The crowd was stunned. I was stunned. Spieth walked to the 16th tee and looked back at the scoreboard lording over the 15th and shook his head at the damage that was just done. Then he stuffed it to three feet for a tap-in birdie at the par-3 16th, the same hole that he nearly aced last year in a desperate scramble to recover from his quad at the 12th.
At the 12th on this day about an hour earlier, Spieth got the kind of reception one might get if he were leading late on Sunday or had just won a hole to go up in a crucial Ryder Cup match. Amen Corner is always jammed but the biggest crowds had been cascading through the hills of Augusta following Spieth’s group all day and everyone scrambled to find a spot for his first Masters tournament tee shot since it all came undone there a year ago. His parents, family, girlfriend, even fellow Longhorn Ben Crenshaw, were all down there with the thousands of patrons as he came through again. He got a huge ovation and smiled as he made that famous short walk up from the 11th green.

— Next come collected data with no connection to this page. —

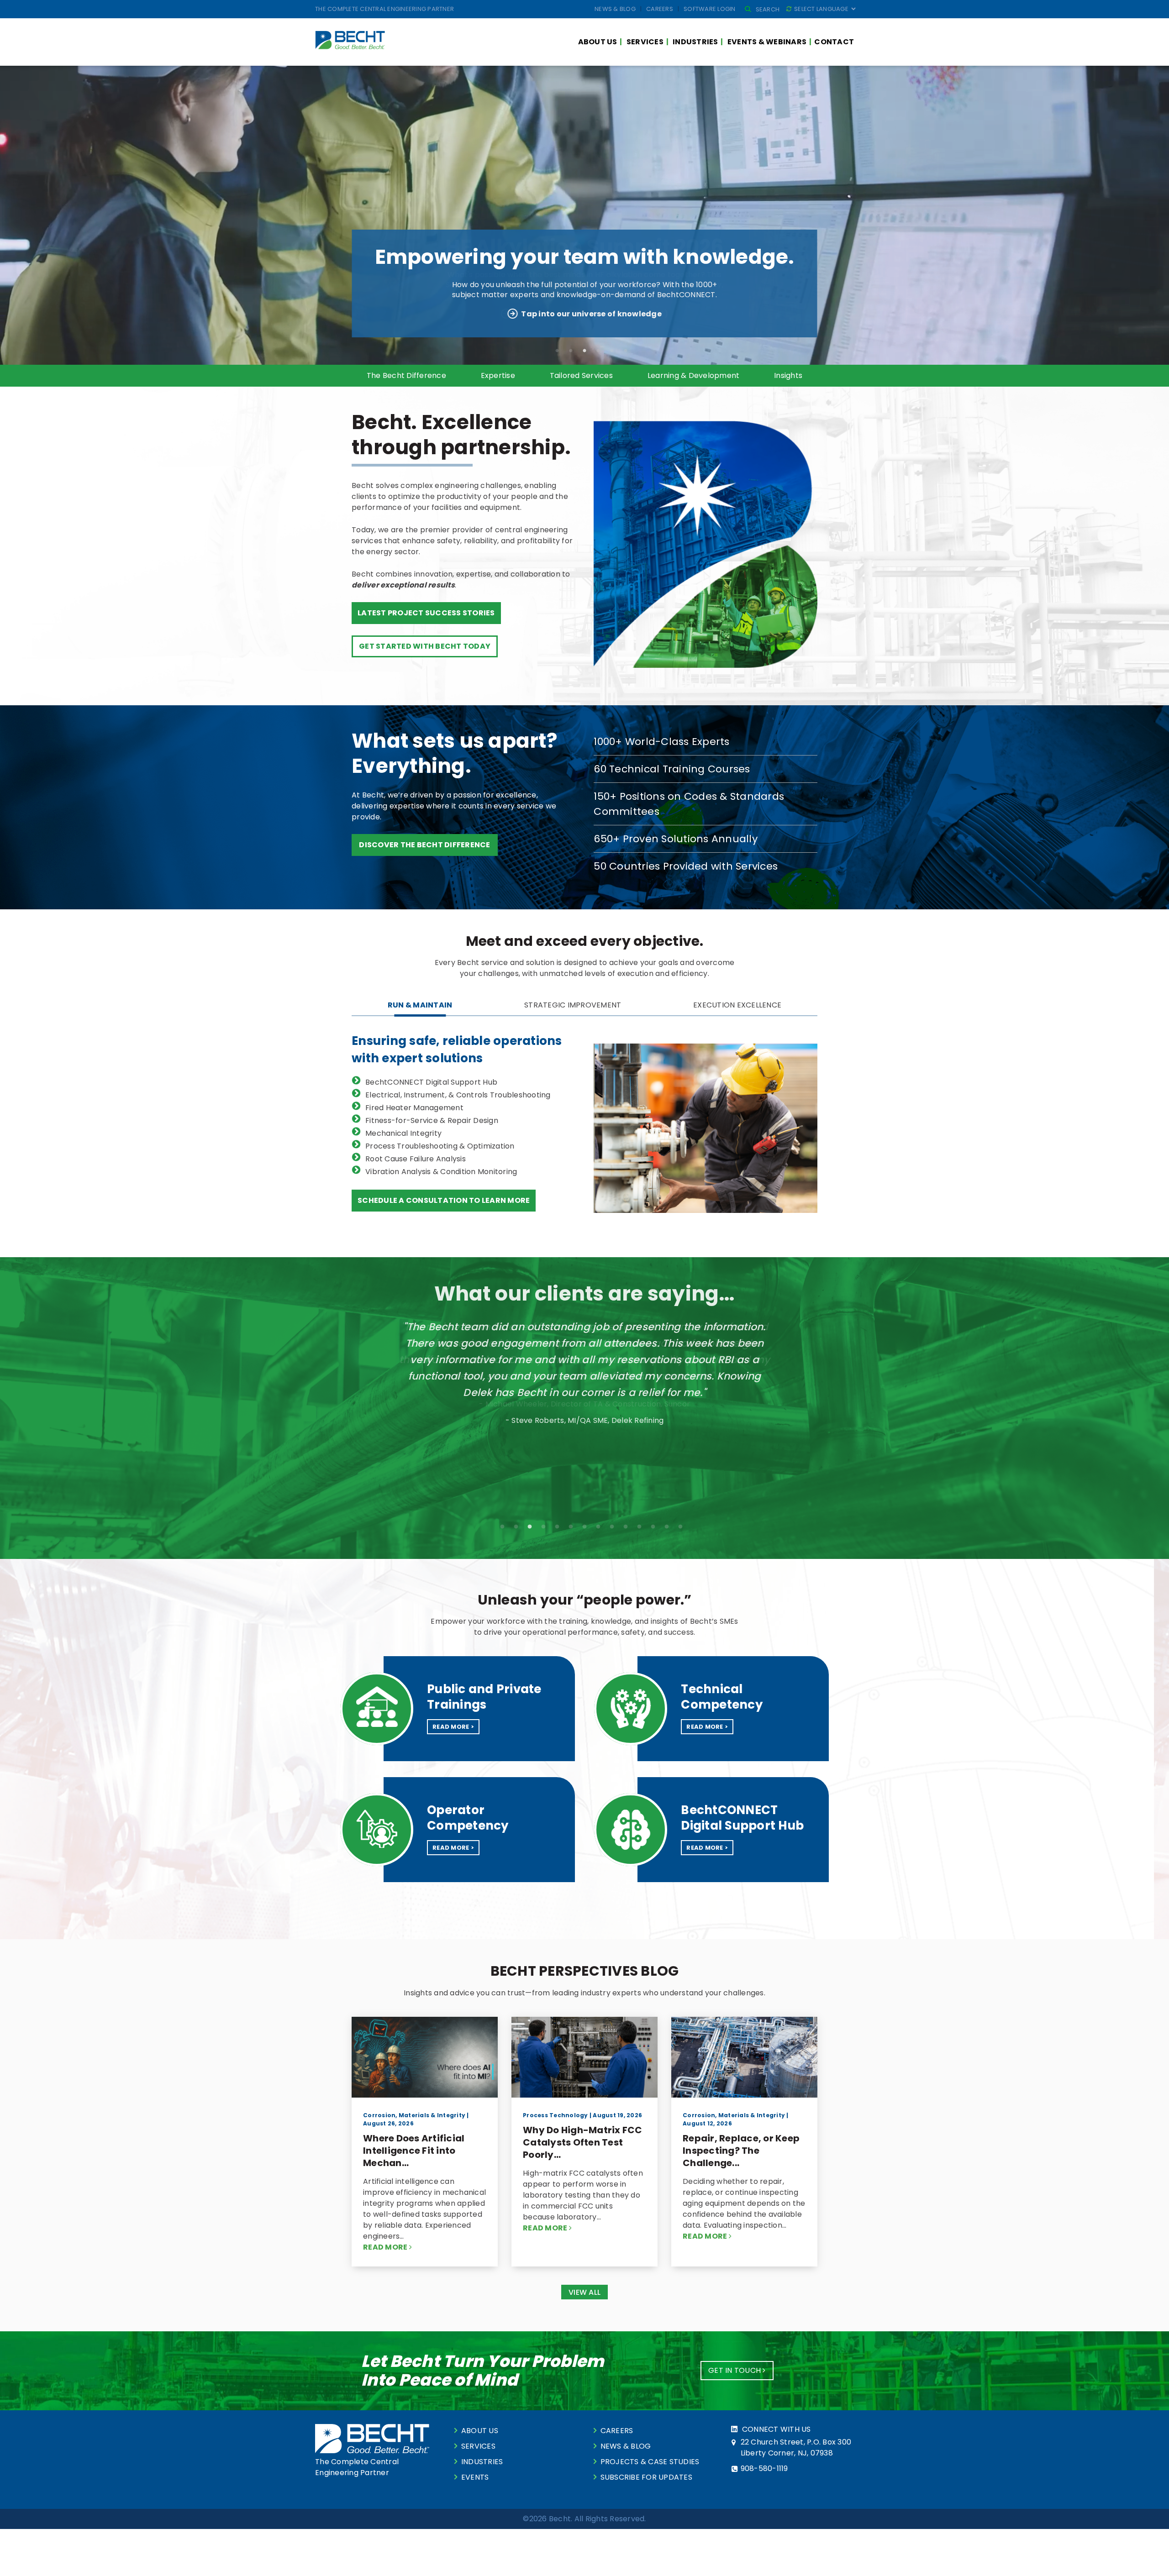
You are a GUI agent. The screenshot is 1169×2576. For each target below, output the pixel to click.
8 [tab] (598, 1527)
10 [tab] (625, 1527)
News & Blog (615, 9)
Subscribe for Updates (646, 2477)
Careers (659, 9)
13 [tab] (666, 1527)
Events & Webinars (766, 42)
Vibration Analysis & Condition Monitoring (441, 1171)
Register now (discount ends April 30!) (591, 314)
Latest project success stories (426, 613)
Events (475, 2477)
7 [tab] (584, 1527)
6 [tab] (625, 351)
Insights (788, 375)
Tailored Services (581, 375)
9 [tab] (611, 1527)
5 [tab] (611, 351)
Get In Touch (735, 2370)
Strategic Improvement (572, 1005)
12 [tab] (653, 1527)
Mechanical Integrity (403, 1133)
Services (645, 42)
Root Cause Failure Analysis (415, 1159)
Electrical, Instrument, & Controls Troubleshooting (458, 1095)
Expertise (498, 375)
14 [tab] (680, 1527)
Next (819, 1401)
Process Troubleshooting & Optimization (440, 1146)
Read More (386, 2247)
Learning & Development (694, 375)
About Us (597, 42)
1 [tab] (557, 351)
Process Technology (555, 2115)
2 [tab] (570, 351)
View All (584, 2292)
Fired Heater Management (414, 1107)
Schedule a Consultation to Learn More (444, 1200)
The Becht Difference (406, 375)
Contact (834, 42)
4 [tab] (598, 351)
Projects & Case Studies (650, 2461)
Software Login (710, 9)
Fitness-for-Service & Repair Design (431, 1120)
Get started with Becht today (424, 646)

The wind was gusting thoughout the course on Thursday, but it gets especially unpredictable down in that corner of the property. Spieth’s return to that tee box was prolonged, too, when Jeunghun Wang in the group ahead blasted one into the hill behind the green and had to come back and re-tee after being unable to find his ball. Spieth couldn’t just tee it up, hit, and get the hell out of there. The golf gods made him wait.

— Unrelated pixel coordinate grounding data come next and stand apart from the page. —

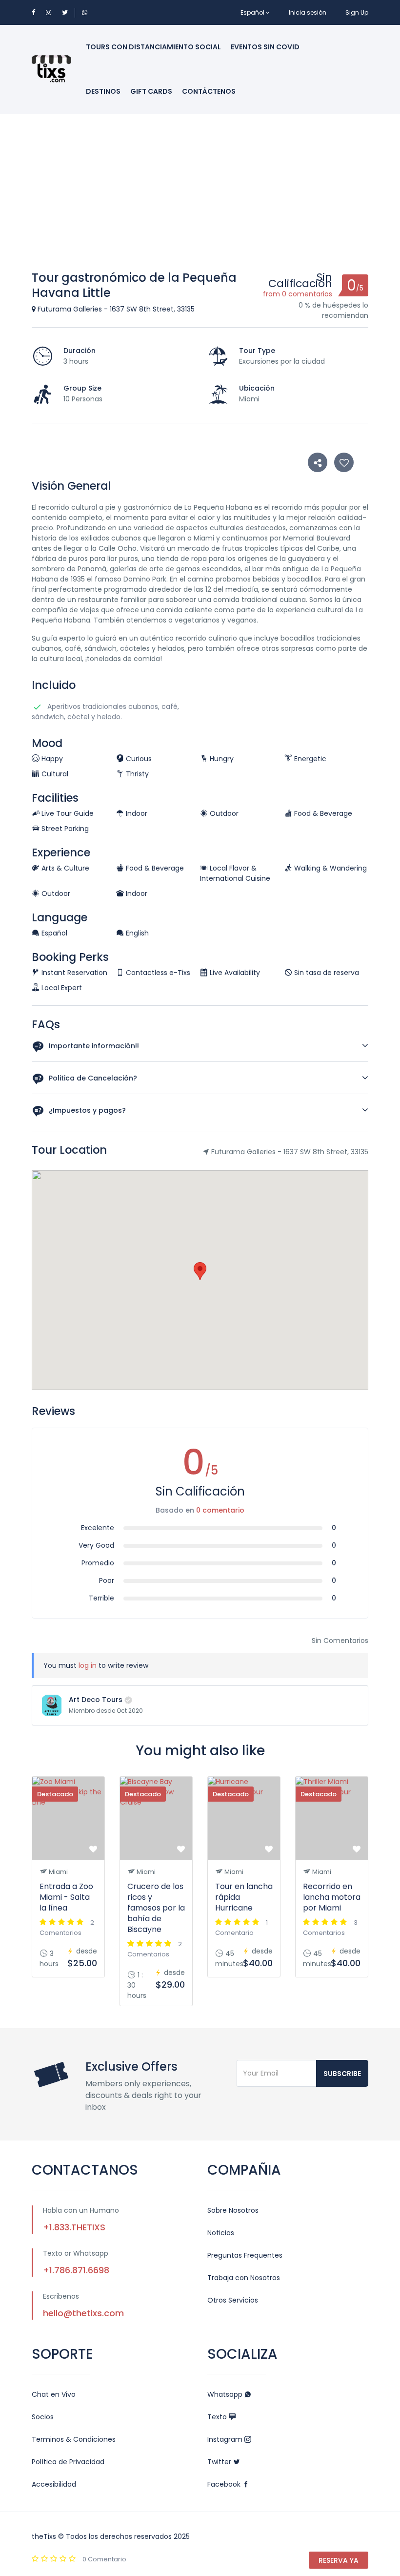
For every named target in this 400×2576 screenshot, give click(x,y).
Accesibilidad (54, 2484)
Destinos (103, 91)
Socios (43, 2417)
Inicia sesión (307, 12)
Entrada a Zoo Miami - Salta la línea (66, 1897)
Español (252, 12)
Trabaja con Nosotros (243, 2278)
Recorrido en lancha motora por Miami (331, 1897)
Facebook (224, 2484)
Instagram (225, 2439)
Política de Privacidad (68, 2462)
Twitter (220, 2462)
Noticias (220, 2233)
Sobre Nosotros (233, 2210)
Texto (218, 2417)
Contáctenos (209, 91)
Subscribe (342, 2073)
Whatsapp (225, 2394)
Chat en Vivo (54, 2394)
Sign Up (356, 12)
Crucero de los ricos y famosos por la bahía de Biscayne (156, 1908)
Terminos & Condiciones (74, 2439)
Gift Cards (151, 91)
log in (88, 1665)
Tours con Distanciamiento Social (153, 47)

He waited as the wind whipped and shifted. It was mostly right to left and into the tee, which is preferable to the alternative, given that right miss he’s said he has a problem with and which caused the havoc there last year. When the ball landed safely, the crowd’s reaction was completely incongruous with the result. It was a fine shot, but just the fact that it was dry led to jubilation. “I was a bit surprised at how loud the cheer was when my ball landed 35 feet from the hole,” he said. After a lag putt, he tapped in for a par to finish what, oddly enough, ended up being one of his most routine holes of the day.
His ball striking was not particularly sharp in tough conditions and his frustration showed throughout the front nine, repeatedly turning to his caddie Michael Greller or lecturing himself as he walked solo down the middle of a fairway. He backed off putts repeatedly, hit some loose irons, imprecise wedges, and often just looked uncomfortable standing over the ball. Spieth often emotes in a way that if you weren’t looking at the scorecard, you’d think he was having the worst round of his life. And that was before he put a 9 on his card.
And yet ... yet! ... he’s still right there, just 3-over after a day that brutalized the field, non-Charley Hoffman edition. How many players can post a 9 on this course and still shoot a 75 and keep their green jacket hopes alive? The 9 also didn’t come in the middle of some blistering round full of birdies. It was uneven throughout, finishing with an all-world par save from the trees on the 18th. You don’t know whether to be alarmed that he’s made a quadruple bogey again or impressed that he mitigated that astronomical number with a relatively fine score of 75 (still his highest here, but the conditions played a part).
Spieth has only played 13 Masters rounds but he’s piled up a careers’ worth of moments, triumphs, and scars in that short time. We got more of it on Thursday, in the form of an exhale at the scene where he last became the story of the tournament and in the form of another baffling implosion that became the talk of the property on this day. Given his incredible track record in just three starts, we’ll likely get more over the next three days, and I can’t wait to see what’s next.